Influencer Marketing Dos and Don’ts

Social media has become ubiquitous in everyday life. There is no escaping it. Within this phenomenon, the influencer is born. Some have mind-blowing reach. Instagrammer Huda Kattan @hudabeauty has 28.1 million followers. Youtuber Pewdiepie has 67.1 million subscribers.

Not all are at that level, but you get the idea. With such large numbers, it is no wonder brands want to tap into their audiences. Their power of reach and persuasion can be equal to, if not more than, traditional brand ambassadors.

Influencer marketing connects a brand to consumers through the social media of influential people. Done right, it is an effective way to promote a campaign, product or service with a deeper conversation compared to advertising.

Some proper planning is required, however. It is not just giving away product or paying influencers. Plus, things could go terribly wrong if it is not well thought through. Earlier this year, the Hershey’s #hacerelbiensabebien (doing good tastes good) campaign in Mexico quickly became a PR nightmare.

The content published by the influencers was controversial. For example, one of the posts had an influencer handing a ball to a poor kid while a chocolate bar is sticking unnaturally out of his jeans. The backlash was immediate. Mexicans complained how insensitive and classist the campaign was by exploiting poverty.

Here are some dos and don’ts to keep in mind as you plan your influencer campaign.


Integrate actions.

Make sure the concept is part of the overall brand strategy and aligned to the rest of the communication campaign.
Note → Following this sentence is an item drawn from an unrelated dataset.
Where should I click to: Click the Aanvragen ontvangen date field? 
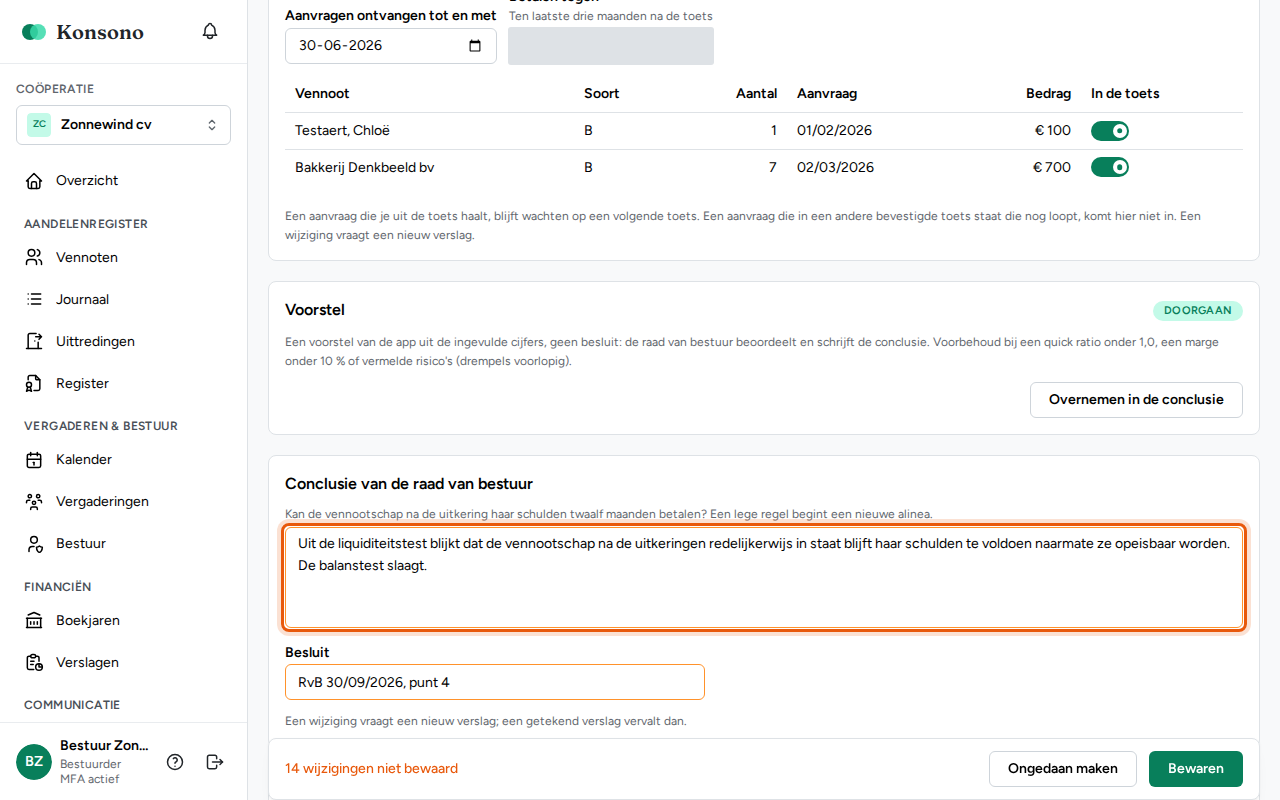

The more synergies you can create with your marketing efforts, the more impact you will make.

Set clear KPIs.

Are you looking for follower acquisition, impressions or consumer engagement? The strategy you will follow depends on these goals. You will want to work with the big names when the objective is reach. Micro grassroots influencers have a more profound relationship with their followers and can give your brand more credibility. Find the right mix for your campaign.

Deliver a proper brief.

Give the influencers a full product description, detailing features and benefits. Providing facts, tone of voice and talking points will help them craft content that is on brand. This is not to say that you should give them scripts, but empower them to be co-creators in an authentic way.

Prepare for potential crisis.

Run through the plan with the PR team (in the case that it is a separate function in your company). They might detect any potential issues. If it includes a promo, have the legal team vet it, too.


Pick the wrong ambassadors.

Not all influencers are made equal. When preparing the list of influencers for your campaign, check out each one’s story, image, style and preferences to see if they are a good fit. Is there real affinity with the brand? Does it look authentic to be in his/her space, or would it look like a misplaced ad? Do they have the right voice for the message?

Forget that it requires resources.

Some influencers charge expensive fees, others accept product exchange. No matter what the arrangement is, budgeting is important. If you plan to run a promo, establish and reserve the amount of product required. Be clear on the terms and conditions to avoid going overboard.

Just send the product.

Treat your product with love. Make it a wow moment when they receive it. Maybe it’s the packaging, maybe it’s the way you deliver it. The idea is to get them excited about the product. It will inspire them to create more meaningful and quality content that connect with consumers.